At the Stadtmission Berlin on Lehrter Straße, caseworkers who assist newly arrived migrants and low-income renters say the image problem disproportionately affects people who cannot easily inspect a flat in person before applying. For Turkish-German families in Wedding and Gesundbrunnen — communities that face documented discrimination at the application stage — a misleading photograph can mean not only wasted time but a narrowed field of properties they feel comfortable pursuing at all.
What renters can do now
Housing lawyers advise requesting a written confirmation from the landlord or agent that listing photographs represent the specific unit and its current condition, not a comparable flat in the building. The Berliner Mieterverein offers free initial consultations at its offices on Franz-Mehring-Platz 1, and its advisers recommend performing a reverse image search on listing photos before attending a viewing — a simple step that has already caught recycled images in several documented cases this year.
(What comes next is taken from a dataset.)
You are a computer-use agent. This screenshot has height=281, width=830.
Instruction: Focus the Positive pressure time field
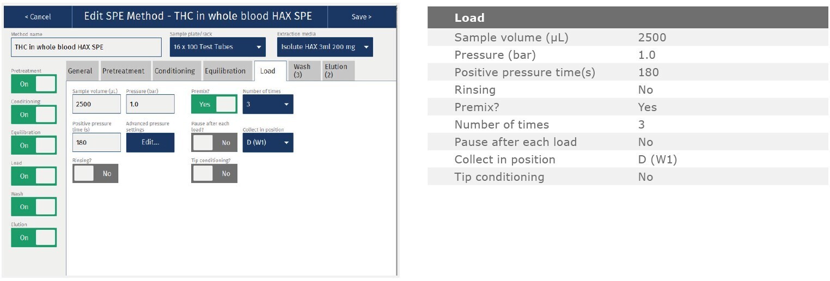pyautogui.click(x=96, y=143)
The Senate's housing department has indicated it will review consumer protection provisions as part of a broader housing policy package expected in autumn 2026, though no legislative text has been published. Until then, the burden falls on tenants to document discrepancies and file complaints through the Bezirksamt in whichever district the property sits. In a market this tight, that asks a great deal of people who already have very little leverage.